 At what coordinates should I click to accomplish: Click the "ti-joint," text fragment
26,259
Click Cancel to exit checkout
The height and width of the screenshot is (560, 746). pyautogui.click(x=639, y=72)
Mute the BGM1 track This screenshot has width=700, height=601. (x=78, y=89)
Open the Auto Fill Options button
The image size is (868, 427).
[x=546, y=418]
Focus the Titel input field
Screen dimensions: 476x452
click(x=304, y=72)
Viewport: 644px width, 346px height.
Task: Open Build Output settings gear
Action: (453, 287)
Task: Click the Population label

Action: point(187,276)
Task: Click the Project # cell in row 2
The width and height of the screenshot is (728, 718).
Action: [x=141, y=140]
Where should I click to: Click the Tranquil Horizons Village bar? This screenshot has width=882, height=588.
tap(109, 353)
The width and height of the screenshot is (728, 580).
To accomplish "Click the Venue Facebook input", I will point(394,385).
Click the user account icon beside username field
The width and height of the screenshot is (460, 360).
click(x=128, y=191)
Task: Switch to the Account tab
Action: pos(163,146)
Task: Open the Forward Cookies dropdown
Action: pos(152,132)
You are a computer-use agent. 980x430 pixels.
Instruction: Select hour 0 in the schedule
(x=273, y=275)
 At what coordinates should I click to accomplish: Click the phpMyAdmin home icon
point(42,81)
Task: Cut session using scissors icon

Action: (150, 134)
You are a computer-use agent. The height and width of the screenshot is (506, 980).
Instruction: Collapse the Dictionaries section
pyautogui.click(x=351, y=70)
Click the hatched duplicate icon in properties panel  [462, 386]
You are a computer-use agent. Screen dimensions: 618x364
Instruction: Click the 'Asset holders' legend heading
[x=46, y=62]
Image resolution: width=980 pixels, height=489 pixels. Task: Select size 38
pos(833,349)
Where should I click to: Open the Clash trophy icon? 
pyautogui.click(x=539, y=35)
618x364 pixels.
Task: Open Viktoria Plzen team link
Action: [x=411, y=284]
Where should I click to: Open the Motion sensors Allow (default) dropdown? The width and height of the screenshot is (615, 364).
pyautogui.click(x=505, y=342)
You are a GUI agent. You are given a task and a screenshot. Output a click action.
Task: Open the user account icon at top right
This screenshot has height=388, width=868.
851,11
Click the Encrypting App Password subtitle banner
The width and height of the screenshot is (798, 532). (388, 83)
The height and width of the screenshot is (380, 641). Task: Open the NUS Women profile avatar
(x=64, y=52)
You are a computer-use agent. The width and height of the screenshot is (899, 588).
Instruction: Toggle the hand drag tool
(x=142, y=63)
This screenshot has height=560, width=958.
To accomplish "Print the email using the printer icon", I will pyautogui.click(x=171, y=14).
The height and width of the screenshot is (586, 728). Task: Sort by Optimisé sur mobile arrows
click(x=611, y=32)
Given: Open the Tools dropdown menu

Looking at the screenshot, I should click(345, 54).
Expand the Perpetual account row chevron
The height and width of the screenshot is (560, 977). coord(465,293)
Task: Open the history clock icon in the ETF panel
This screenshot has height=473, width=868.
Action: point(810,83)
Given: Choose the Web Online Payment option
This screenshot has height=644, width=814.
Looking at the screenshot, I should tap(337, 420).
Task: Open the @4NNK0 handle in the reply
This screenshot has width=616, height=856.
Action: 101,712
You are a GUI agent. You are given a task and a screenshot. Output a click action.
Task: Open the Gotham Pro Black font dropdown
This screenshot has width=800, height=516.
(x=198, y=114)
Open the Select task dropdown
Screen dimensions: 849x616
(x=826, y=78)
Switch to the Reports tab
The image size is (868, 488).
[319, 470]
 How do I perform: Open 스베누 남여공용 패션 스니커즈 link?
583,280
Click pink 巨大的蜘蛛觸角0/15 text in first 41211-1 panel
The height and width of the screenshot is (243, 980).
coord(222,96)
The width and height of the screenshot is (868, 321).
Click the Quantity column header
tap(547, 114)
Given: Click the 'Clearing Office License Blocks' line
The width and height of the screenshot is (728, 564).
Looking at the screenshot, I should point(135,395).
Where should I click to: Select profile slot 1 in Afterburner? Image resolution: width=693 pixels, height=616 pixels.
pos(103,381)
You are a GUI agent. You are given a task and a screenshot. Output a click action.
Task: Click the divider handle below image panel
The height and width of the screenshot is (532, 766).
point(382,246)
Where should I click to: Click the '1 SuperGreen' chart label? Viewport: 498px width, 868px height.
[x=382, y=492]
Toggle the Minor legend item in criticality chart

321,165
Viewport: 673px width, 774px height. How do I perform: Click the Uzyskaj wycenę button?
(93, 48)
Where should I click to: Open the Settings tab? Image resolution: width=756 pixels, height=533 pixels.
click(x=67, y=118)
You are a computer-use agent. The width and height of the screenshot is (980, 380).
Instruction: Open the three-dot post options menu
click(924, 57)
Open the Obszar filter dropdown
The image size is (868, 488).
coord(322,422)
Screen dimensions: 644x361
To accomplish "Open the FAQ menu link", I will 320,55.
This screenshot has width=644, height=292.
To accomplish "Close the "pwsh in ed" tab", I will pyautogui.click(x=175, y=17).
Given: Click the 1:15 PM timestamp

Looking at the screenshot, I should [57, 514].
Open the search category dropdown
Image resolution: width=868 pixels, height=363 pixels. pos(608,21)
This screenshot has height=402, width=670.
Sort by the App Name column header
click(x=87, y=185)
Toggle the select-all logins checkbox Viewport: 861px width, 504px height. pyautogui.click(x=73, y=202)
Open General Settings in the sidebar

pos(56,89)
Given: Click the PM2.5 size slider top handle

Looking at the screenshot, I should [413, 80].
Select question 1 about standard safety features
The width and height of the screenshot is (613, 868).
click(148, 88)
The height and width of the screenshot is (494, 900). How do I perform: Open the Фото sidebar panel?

++++

- Requirement -
Show every line above in which the word "agent" occurs.

- Exercise output -
You are a computer-use agent. 980x430 pixels.
You are a computer-use agent. The height and width of the screenshot is (506, 980).
You are a computer-use agent. Screen dimensions: 618x364
You are a GUI agent. You are given a task and a screenshot. Output a click action.
You are a computer-use agent. The width and height of the screenshot is (899, 588).
You are a GUI agent. You are given a task and a screenshot. Output a click action.
You are a GUI agent. You are given a task and a screenshot. Output a click action.
You are a computer-use agent. The width and height of the screenshot is (980, 380).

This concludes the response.